Many hypotheses that can be investigated, however.

>   There is a rather large amount of scientific postulations describing the
> Big Bang, going further and further back in time, to tiny fractions of
> a second after the bang started. 

Yep. Mostly calculations based on more "normal" circumstances. And I don't 
think anyone knows why the "inflation" bit occurred (or where "dark matter" 
came from, or what "dark energy" is, etc). Astrophysics always seems to add 
one new unknown variable for each observation. Each time a major discovery 
is made, someone makes something mostly-unobservable up to account for it.

> However, nobody seems to be able to
> explain how and why it started (and where did all that energy come from).

There are a number of theories, like "brane theory" which postulates 
higher-level structures colliding and such, or "big bounce" theories which 
postulate a cyclic (but long-term stable) state. I certainly don't know any 
details.

I'm pretty sure anyone who argues the "first cause" argument would not 
accept "a black hole in another universe evaporating" or "normal plain old 
aliens somewhere else" as the "first cause" for the big bang, either.

>   Not that this proves the existence of a creator being which transcends
> the Universe, but that theory is as good as any.

I would disagree, putting "a creator which transcends the universe" as 
usually expressed being an untestable hypothesis. That, in my book, makes it 
a hypothesis that isn't as good. (I think 11-dimensional string theory falls 
into the same "untestable" hypothesis area (for different reasons), as well, 
and from what I understand many physicists are starting to look at it that 
way as well.)

Of course, if you express it as "we're all simulations in someone's 
computer", you could reasonably come up with evidence-based tests to support 
or refute this claim.

It also fails (for me) in the concept that the hypothesis of a creator-god 
(as usually envisioned by organized religion at least)

If you want to postulate an unknowable creator who doesn't care what we do 
and can't influence us after death, then I'd have to wonder why one would 
attribute a personality to such a thing. Not only do you have a supernatural 
(in the strict definition of the word) cause for the universe, but one who 
decides and makes choices and so on, as well.

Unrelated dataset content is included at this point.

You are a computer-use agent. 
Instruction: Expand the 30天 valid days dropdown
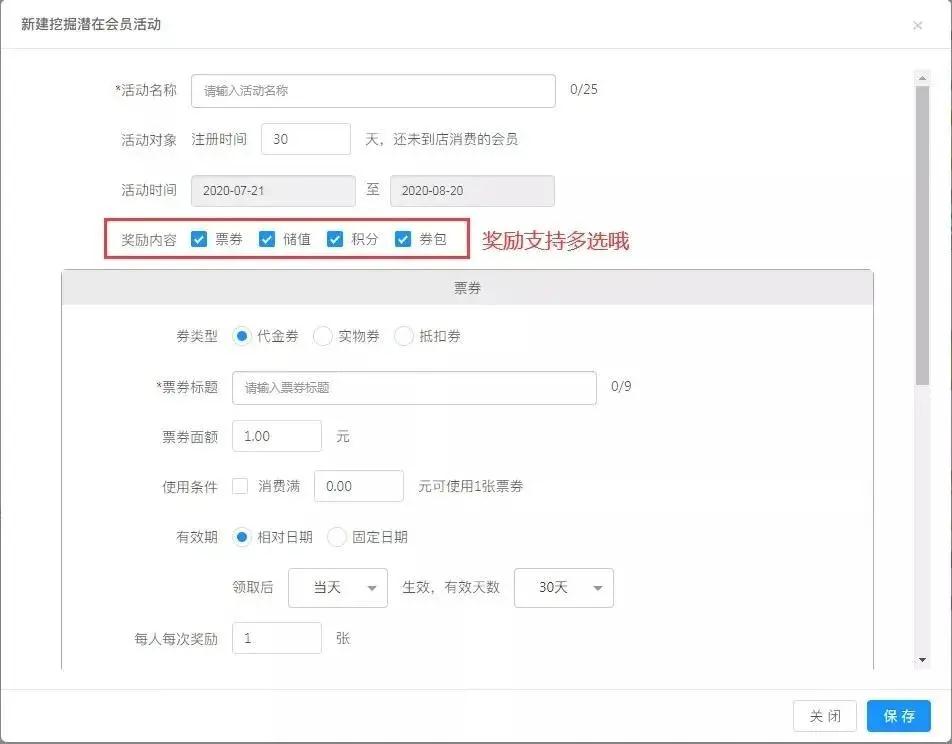pos(563,588)
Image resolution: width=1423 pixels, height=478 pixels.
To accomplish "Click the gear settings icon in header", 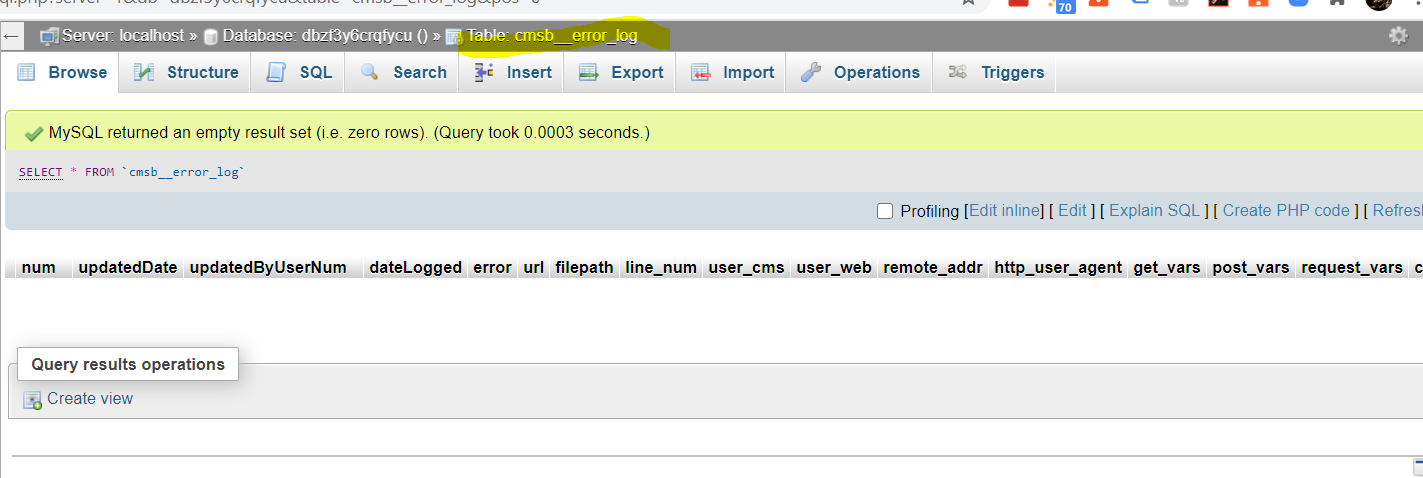I will coord(1398,36).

In any case, my comment was more along the lines of "free will implies there 
needn't be a first cause", not "there was no first cause."  The usual 
argument for why there is evil in the world undermines a common argument for 
why a god was needed to create the universe.

-- 
   Darren New, San Diego CA, USA (PST)
   The NFL should go international. I'd pay to
   see the Detroit Lions vs the Roman Catholics.